The issue of the ordination of women priests was also not included on the agenda for the Global Synod in Rome and the reports on the female diaconate have never been published.
This is simply not good enough. It is not in the spirit of synodality to ignore the concerns of women who make up half of the world’s population. We call on the Irish bishops to renew their commitment to the Synodal Process; to authentically listen (i.e. listen from the heart) to their sisters in the Church, to relinquish all attachments to power and privilege and to stop clinging to an out-dated model of church.
The Church can not be a credible or effective sign of God’s love and justice in the world as long as its own structures and processes lack transparency and discriminate against half the membership of the baptised faithful (i.e. women, half the population of the world).

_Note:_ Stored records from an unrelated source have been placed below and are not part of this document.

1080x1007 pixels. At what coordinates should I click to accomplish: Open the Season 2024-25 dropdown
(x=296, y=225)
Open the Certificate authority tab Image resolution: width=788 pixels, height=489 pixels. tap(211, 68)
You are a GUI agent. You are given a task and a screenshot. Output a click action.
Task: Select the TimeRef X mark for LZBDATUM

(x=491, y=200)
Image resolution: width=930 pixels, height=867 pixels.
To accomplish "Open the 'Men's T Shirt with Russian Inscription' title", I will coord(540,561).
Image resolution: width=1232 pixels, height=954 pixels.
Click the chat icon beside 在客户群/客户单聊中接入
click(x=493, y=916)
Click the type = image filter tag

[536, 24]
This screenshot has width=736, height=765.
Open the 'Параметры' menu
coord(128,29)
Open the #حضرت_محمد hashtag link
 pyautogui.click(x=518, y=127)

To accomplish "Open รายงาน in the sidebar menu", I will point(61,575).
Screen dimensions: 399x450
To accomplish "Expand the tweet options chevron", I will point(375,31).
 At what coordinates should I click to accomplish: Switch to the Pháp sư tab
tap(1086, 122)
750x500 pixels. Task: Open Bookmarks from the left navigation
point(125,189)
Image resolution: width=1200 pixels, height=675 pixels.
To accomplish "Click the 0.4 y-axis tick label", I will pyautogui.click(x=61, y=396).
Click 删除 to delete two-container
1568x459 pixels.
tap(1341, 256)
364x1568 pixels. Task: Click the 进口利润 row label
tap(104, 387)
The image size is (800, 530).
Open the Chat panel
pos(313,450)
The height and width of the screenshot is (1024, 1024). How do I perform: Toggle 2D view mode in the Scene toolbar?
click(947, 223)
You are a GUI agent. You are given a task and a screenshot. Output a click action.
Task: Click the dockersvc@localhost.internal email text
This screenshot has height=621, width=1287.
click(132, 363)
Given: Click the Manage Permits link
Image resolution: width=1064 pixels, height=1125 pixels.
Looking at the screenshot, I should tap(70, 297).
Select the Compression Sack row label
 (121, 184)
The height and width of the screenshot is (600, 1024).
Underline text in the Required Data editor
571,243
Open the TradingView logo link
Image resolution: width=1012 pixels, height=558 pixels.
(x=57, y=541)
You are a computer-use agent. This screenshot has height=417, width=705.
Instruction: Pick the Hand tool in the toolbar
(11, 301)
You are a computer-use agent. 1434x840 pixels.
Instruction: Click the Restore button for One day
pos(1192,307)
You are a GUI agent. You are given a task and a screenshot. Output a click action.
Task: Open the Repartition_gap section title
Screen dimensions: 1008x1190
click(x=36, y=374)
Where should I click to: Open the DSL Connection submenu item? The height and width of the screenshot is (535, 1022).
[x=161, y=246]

Instead of criticising society to change and act differently, it is time for the Church (i.e the whole church, the ordained and the laity) to become the change it proclaims about God’s peace and justice in the world and to lead by example in the way it organises itself at every level.
We Are Church Ireland suggests that the following practices represent concrete signs of synodality and should be introduced to the Irish Church as soon as possible.
1. Lay women and men to preach the homily at Mass.
2. Lay-led Eucharists to support local communities
3. Replace the dominance of male language and imagery in worship and prayer, (especially where both God and humankind are represented as male) with more inclusive language and imagery.
4. Install more women into the formal ministries of lectors and acolytes.
5. Pay Parish Pastoral workers
6. Establish Parish Pastoral Councils in every parish with the authority to make decisions within a clear framework that is subject to ongoing review.
7. Establish Diocesan Pastoral Councils in every Diocese with the authority to make decisions within a clear framework that is subject to ongoing review.
8. Set up a committee of lay and clerics to oversee the appointment of Irish bishops.
9. Embrace a Church Constitution setting out the rights and responsibilities of all the people of God. WICR have prepared a good draft: https://www.wijngaardsinstitute.com/wp-content/uploads/2022/10/wicr__background_and_sources_of_proposed_constitution__2022.pdf
10. Abolish all honorific titles in the hierarchical Church.
SECTION 2
Please provide a brief testimony of the work carried out and the experiences lived during the synodal process so far, sharing any good practice. (maximum of 2 pages)
We used the methodology of “Conversation in the Spirit” in a ZOOM meeting (22 February 2024) with 29 of our members. We used 6 Break-out rooms to address the question: What are your hopes for the Synod in October 2024?
There were 4 Rounds:
Round 1: Brief Introductions (1 min each)
Round 2: YOUR hopes for the Synod in October (4 min each) + 1 min Silence
Round 3: What struck YOU most in Round 2 and
what moved you during the time of silence? (2 min each) + 1 min Silence
Round 4: What are the 3 or 4 common themes from
what you have heard you can all agree on?
There may be some discussion (3 min each)
The main themes from the 6 break-out rooms were:
Main Themes:
a) Equality for women – including ordination
b) Optional celibacy and reintroducing worker priests
c) Embrace unity in diversity and in subsidiarity
d) Elections of bishops and shared decision making and taking
We have registered 5 of our Members to attend the Synod Leadership Training Programme.